= Task directions =
Looking at the data below, count the lines that contain the string "output". Write only the total.

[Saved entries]

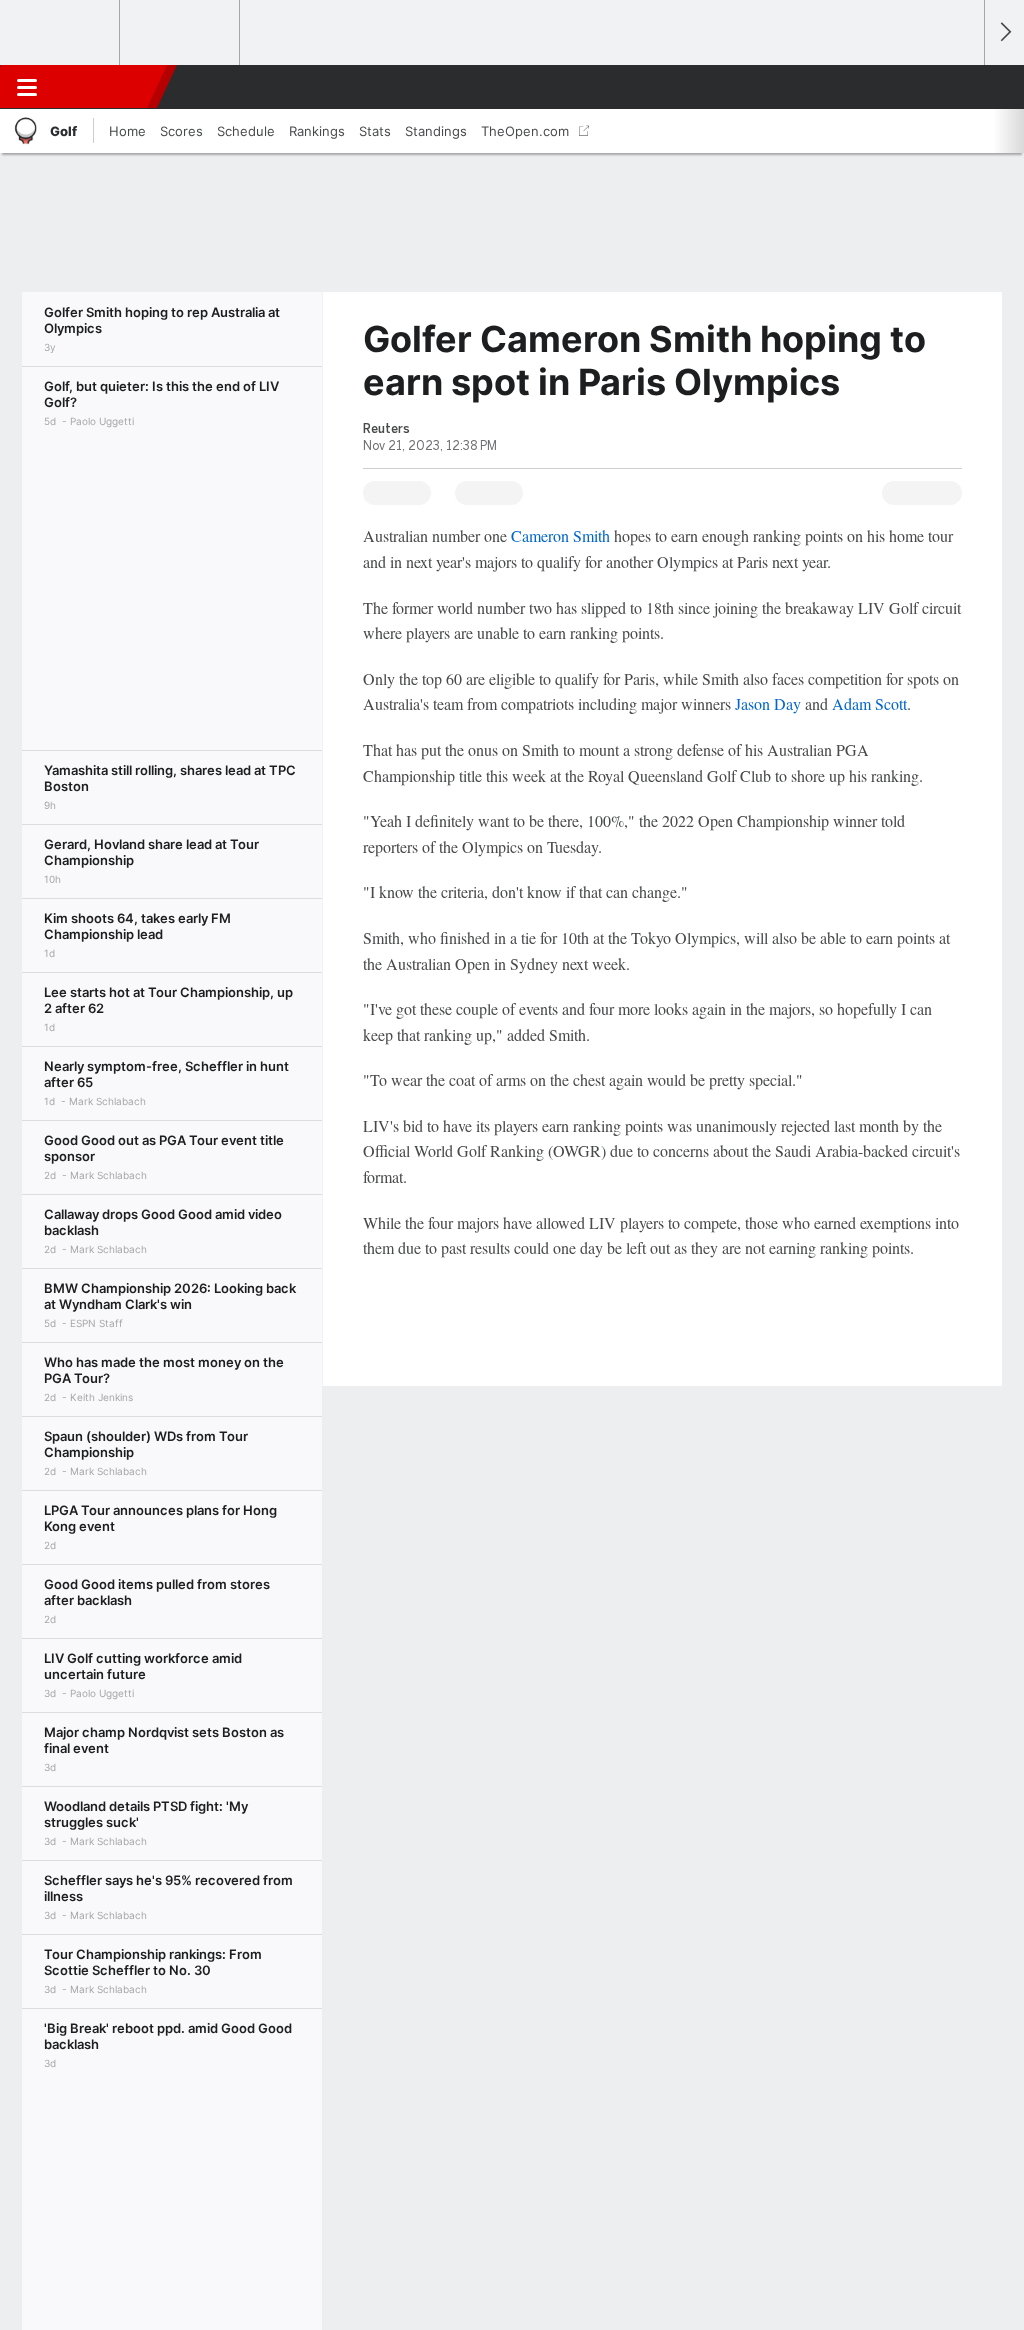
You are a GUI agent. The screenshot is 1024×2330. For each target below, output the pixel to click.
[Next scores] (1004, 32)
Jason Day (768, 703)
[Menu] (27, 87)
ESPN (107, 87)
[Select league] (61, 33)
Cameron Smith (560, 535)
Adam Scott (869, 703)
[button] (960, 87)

* * *

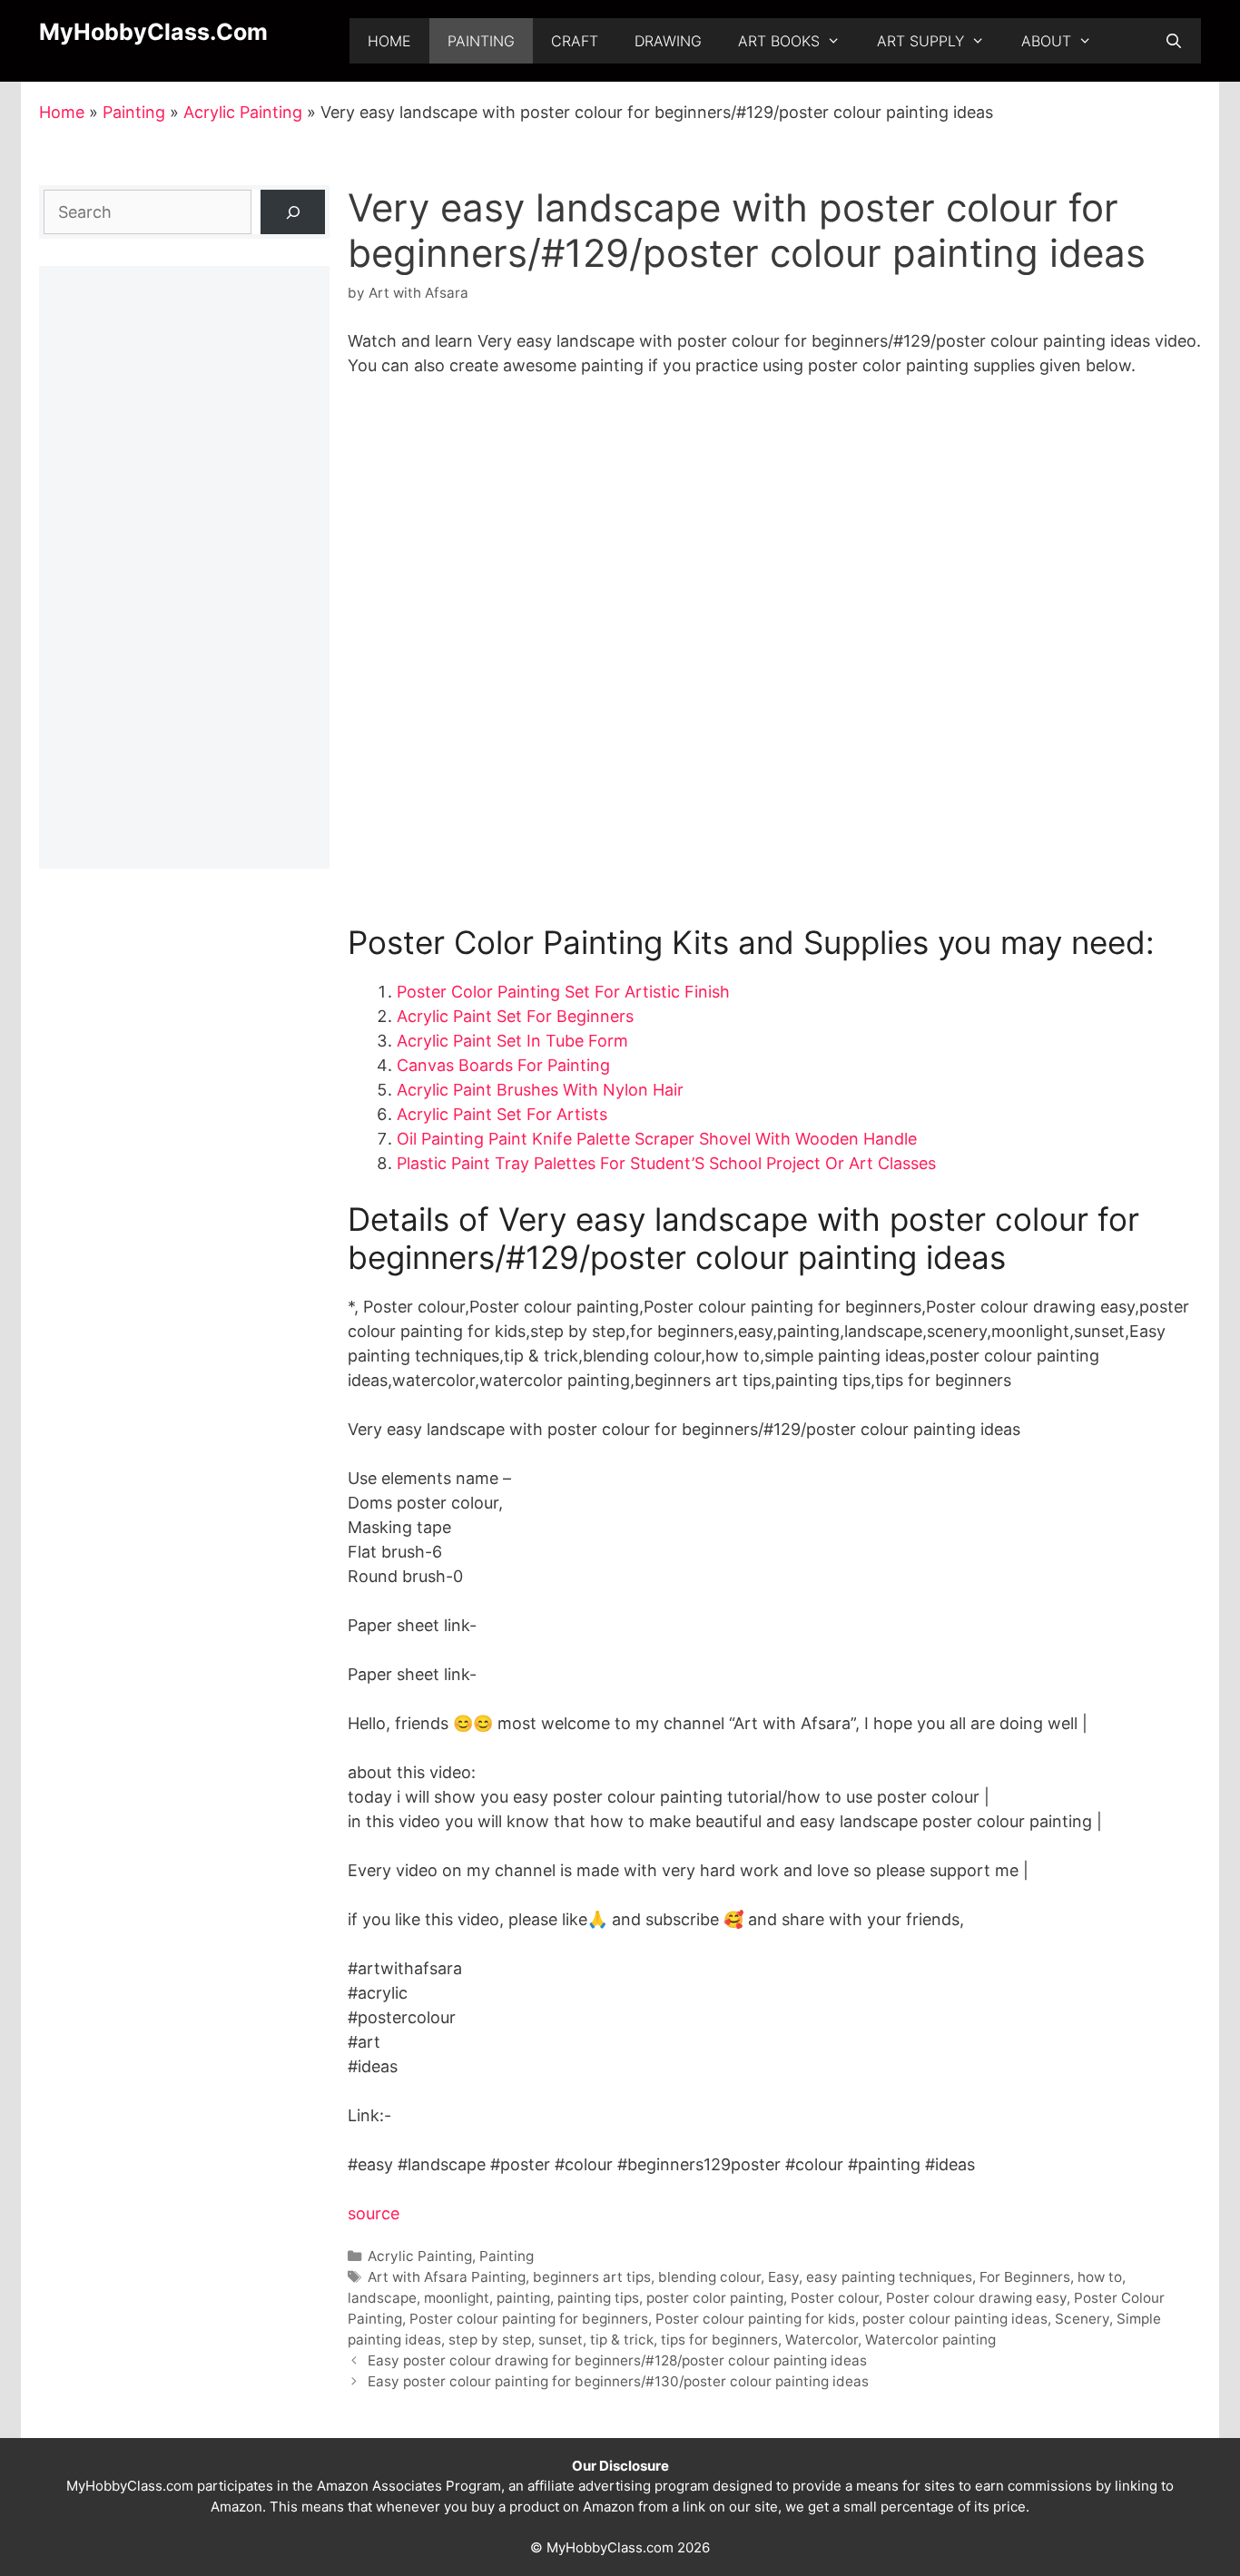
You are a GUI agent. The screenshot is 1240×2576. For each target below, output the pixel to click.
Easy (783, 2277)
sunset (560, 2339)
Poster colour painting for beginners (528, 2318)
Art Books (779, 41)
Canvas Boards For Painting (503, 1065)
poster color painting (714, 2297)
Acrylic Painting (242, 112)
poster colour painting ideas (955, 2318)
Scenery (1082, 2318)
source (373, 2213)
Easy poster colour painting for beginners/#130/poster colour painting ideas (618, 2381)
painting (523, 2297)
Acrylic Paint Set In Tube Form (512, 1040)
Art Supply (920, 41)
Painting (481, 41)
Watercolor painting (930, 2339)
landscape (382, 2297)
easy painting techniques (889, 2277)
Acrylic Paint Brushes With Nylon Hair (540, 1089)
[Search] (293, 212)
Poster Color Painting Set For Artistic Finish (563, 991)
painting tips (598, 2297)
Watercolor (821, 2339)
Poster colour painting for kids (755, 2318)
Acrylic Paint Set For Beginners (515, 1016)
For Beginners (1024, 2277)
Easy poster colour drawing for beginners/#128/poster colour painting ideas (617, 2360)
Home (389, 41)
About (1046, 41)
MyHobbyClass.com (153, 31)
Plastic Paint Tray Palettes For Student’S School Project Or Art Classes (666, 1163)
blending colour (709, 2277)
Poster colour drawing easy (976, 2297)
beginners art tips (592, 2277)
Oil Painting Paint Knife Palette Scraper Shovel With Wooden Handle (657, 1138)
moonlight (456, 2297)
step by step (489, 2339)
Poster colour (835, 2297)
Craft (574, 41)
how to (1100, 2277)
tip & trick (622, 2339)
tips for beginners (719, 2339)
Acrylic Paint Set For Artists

= Written response =
2